Thursday, August 11, 2016

Thursday Think-Sink

Today's one of those days when my post isn't so much a funny story but more a Seinfeld-esque pondering, which I've decided to query my favorite followers about. It's not the election. It has nothing to do with religion. I have no intention of discussing whichever J-wad Duggar is side-hugging whom. The issue that burns through my mind today is a simple one. Why must there be a second sink in the master bathroom? 

We remodeled our last bathroom because it was hideous. We took out a bizarre toilet closet that was in the middle of the room like some medieval torture chamber, moved it to the side, created a beautiful tiled walk-in shower with a matching jetted tub that made me feel like the Queen that I am whenever I used it, added a new vanity with a granite top and plenty of storage, beautiful fixtures hand-selected by me, and let me tell you, that room was dope as shit. It was well worth every single penny we spent....Until we had to sell our house and were told, "The remodel's really nice, but it's going to be really hard to sell with only one sink."

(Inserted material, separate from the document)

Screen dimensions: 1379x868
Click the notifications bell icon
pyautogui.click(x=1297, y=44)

Are you kidding me? A stupid sink is a make-or-break feature? Did I mention the tiled walk-in shower and the jetted soaking tub and the beautiful fixtures and paint and moldings and EVERYTHING? 
What the hell is up with having to have a second sink in a master bathroom? What purpose does it serve? What true time does it save? What relationship woes does it prevent? Has anyone really ever looked at the love of their life and thought, I would literally carve my toothbrush into a fucking shiv and stab my husband in the throat if I had to share a sink with him.

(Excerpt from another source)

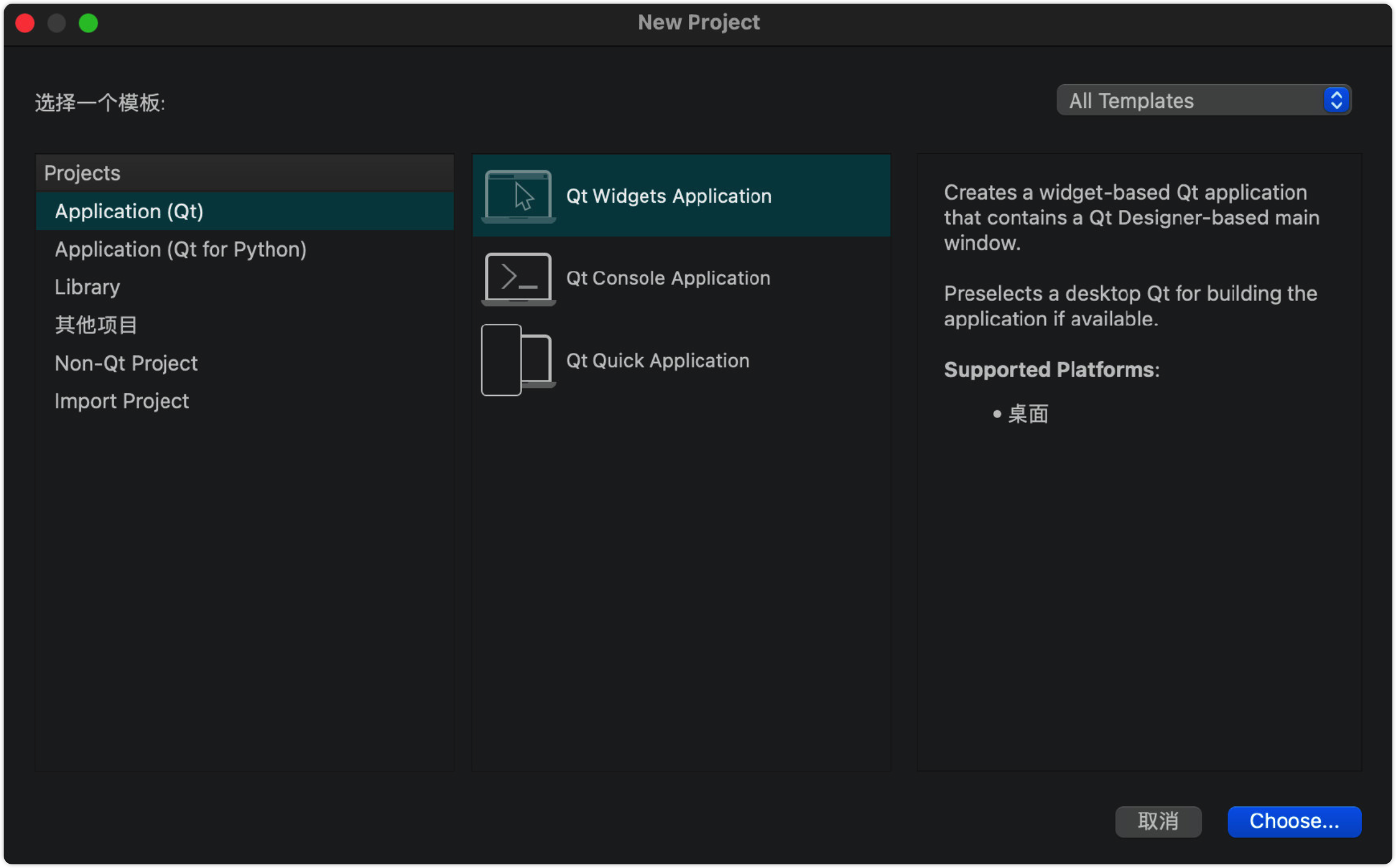Screen dimensions: 1396x868
Task: Select the Library category
Action: pyautogui.click(x=87, y=287)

There have been exactly TWO times during our (sometimes insufferably) long marriage that Jay & I have had to get ready at the same time for work. Twice I had a job where I actually worked during the day like a normal person. And during those two periods, I can assure you there was not a single second where either of us worried that the lack of an extra sink was going to make us fall behind, skip the coffee, road rage to work, and get fired for being late. I'm not insinuating that our marriage is stronger when we share a sink, I'm just suggesting that maybe the lack of separate sinks isn't the Couples Armageddon urban legend that others believe to be true. 

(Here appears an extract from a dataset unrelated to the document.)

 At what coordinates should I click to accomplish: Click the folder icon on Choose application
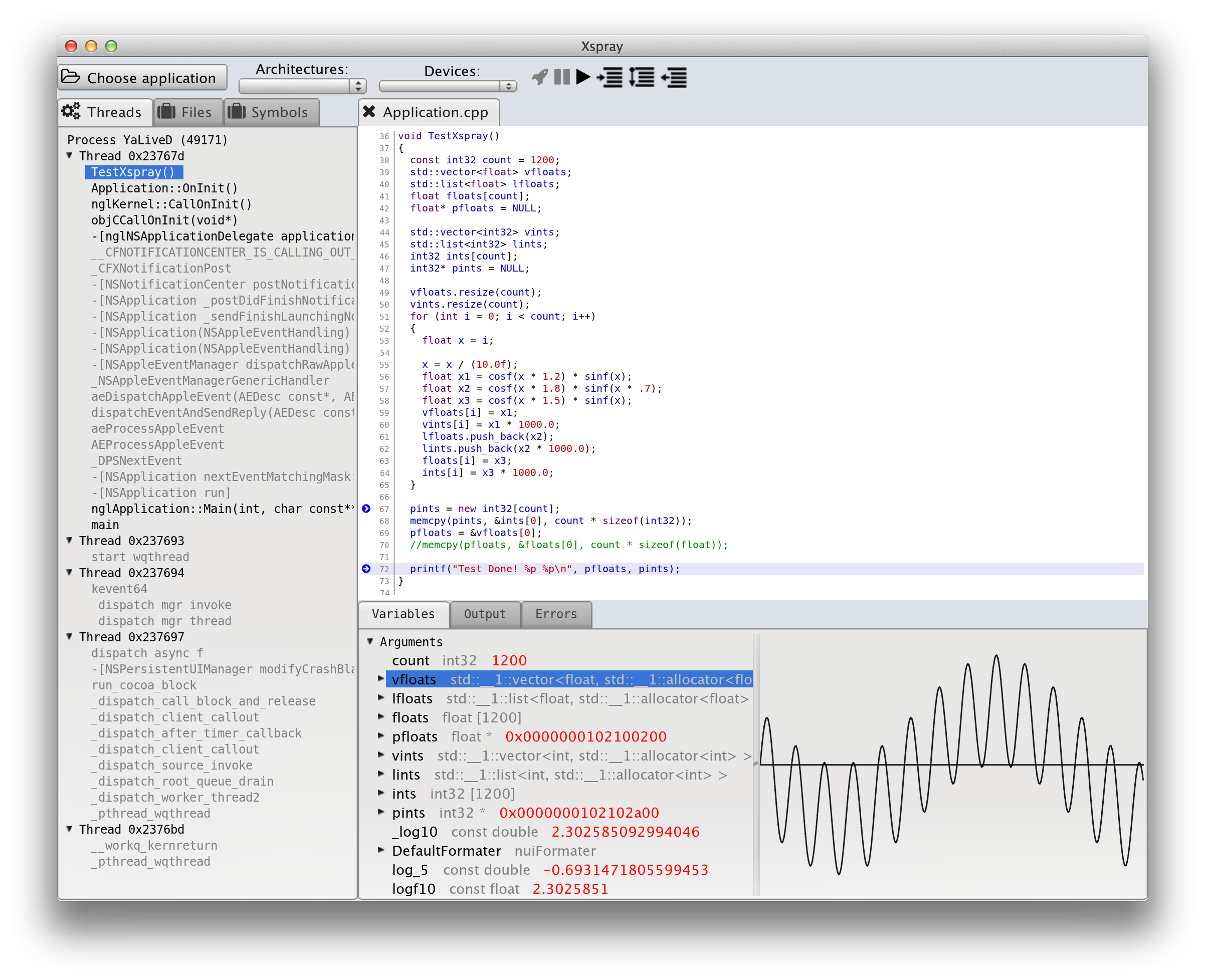(71, 77)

And before you say I can't possibly understand the need for separate, but equal, let me explain my adorable husband's ONLY pet peeve: He abhors the sight of toothpaste, he gets nauseous at the image of anyone brushing their teeth (even me), and he is absolutely disgusted to his core at the smell of toothpaste on anyone's breath (yep, still me). EVEN WITH THIS LUNACY, we still somehow manage to coexist with only one sink between the two of us. 

Don't get me wrong - two sinks are fabulous when it's a children's bathroom. There I see the issue: Don't touch me. Don't look at me. I need to brush my teeth. No, I'M brushing my teeth. I was here first. No, I was. No you weren't. You're hogging the water. Don't splash me! You're hogging the sink. You spit on me. MOMMMMM!!!!!! Yes, for children's bathrooms, I absolutely want that second sink. But rarely does it exist in houses because kids should have to fight to use everything and parents - for whatever reason - need to luxuriate in the abundance of sinkage with our cups (or spouts) runnething over. 

My bathroom does have two sinks. Do you know what I use my second sink for? Right now it holds my hand towel, my box of Kleenex, a magazine, sometimes a blow dryer, and most often a bra because I'm too lazy to put it somewhere else when I get ready for bed. What my second sink does NOT do is get used at the same time as the first sink. What would be better than a second sink is a flat surface, preferably without access to water, where a person could spread out all of her bathroom counter shit that she REALLY needs to use instead of another basin and water source that gets a whole 5% of bathroom time. Forget the fancy fixtures. Forget the crown moldings. Forget the damn bidet. Simply focus on more space for more shit. If you ask me, THAT'S the money-making selling point.